In Allen’s classes at the School of the Museum of Fine Arts, he taught animal sculpture, leading some of his students to play with that subject matter extensively. In his own work as well, he chose animals as subjects. Find among his pieces two elephants, two flying horses, two eagles, three frogs, small birds, a wolf, a pony head, a turtle, a fish, a duck and a dolphin.
In his personal life, he enjoyed nature, spending time with his children showing them creatures in his hands, in the woods and in the sea. He kept a pet baby porcupine for a while who did a little ritual dance they would marvel at every morning and made a cage and exercise wheel for some field mice, demonstrated the strength of a snapping turtle’s jaws with a stick as bait and showed them the turtle’s little ping-pong ball shaped eggs, taught them how to care for and feed a baby bird, had them touch a smooth green grass snake and let it slide through their hands. And of course there were house pets, three cats a dog and a parrot. He loved being in nature, appreciated it, and showed that appreciation in his sculpture.
Charming and sad, these two frogs were modeled in clay, cast in bronze with a dark greenish brown patina, and mounted on flat platforms of dark green Verdigris Vermont marble. There are slight differences in the two frogs indicating that they were two separate sculptures. The most noticeable difference is the leaf hanging from the rock at the back with slight differences in the details of the rock itself. The right rear leg of one also appears slightly different as does the angle of the heads.
#2
Inscriptions: “Crippled Frog” on left side of the cast base
“F.Allen” on lower back, left of center of the cast base
Foundry mark: T.F.McGann & Sons
Location: Private collection
Exhibited at the Guild of Boston Artists, winter 1914
Exhibited at Doll & Richards Gallery, winter 1914
Exhibited at The St. Botolph Club, April 10-21, 1916.

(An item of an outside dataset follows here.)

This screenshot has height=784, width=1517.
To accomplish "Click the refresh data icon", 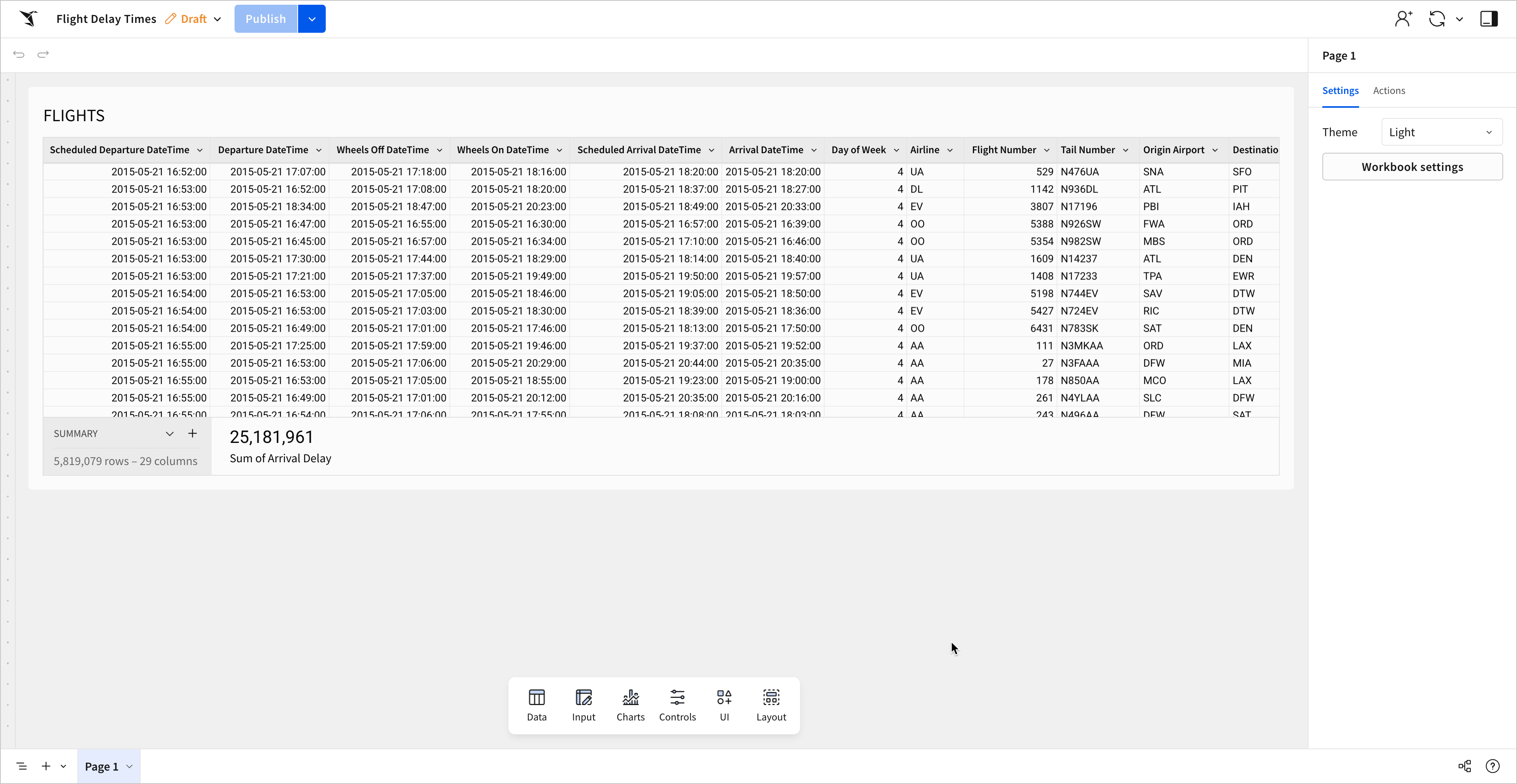I will pyautogui.click(x=1437, y=19).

Exhibited at Minneapolis Museum of Art, Dec. 1923 in joint show with Frank Benson
Publications: Boston Evening Transcript, April 7, 1916 “Mr.Allen has also exhibited … a number of minor works of considerable interest, including a pair of “Frog” bookends…”Too much commendation cannot be given the sculpture part of the exhibition that is contributed by F.W.Allen.”
Letter from J.Arthur MacLean to J.H Gest, Indianapolis, Jan 4,1924
“The Benson watercolors were beautiful” and “Allen’s sculpture was chosen to
augment the exhibition of watercolors in a very desirable way.”
Diary entry: “Had frogs [reference bookends of crippled frogs] cast and mounted on marble placed at Guild and Doll & Richards.”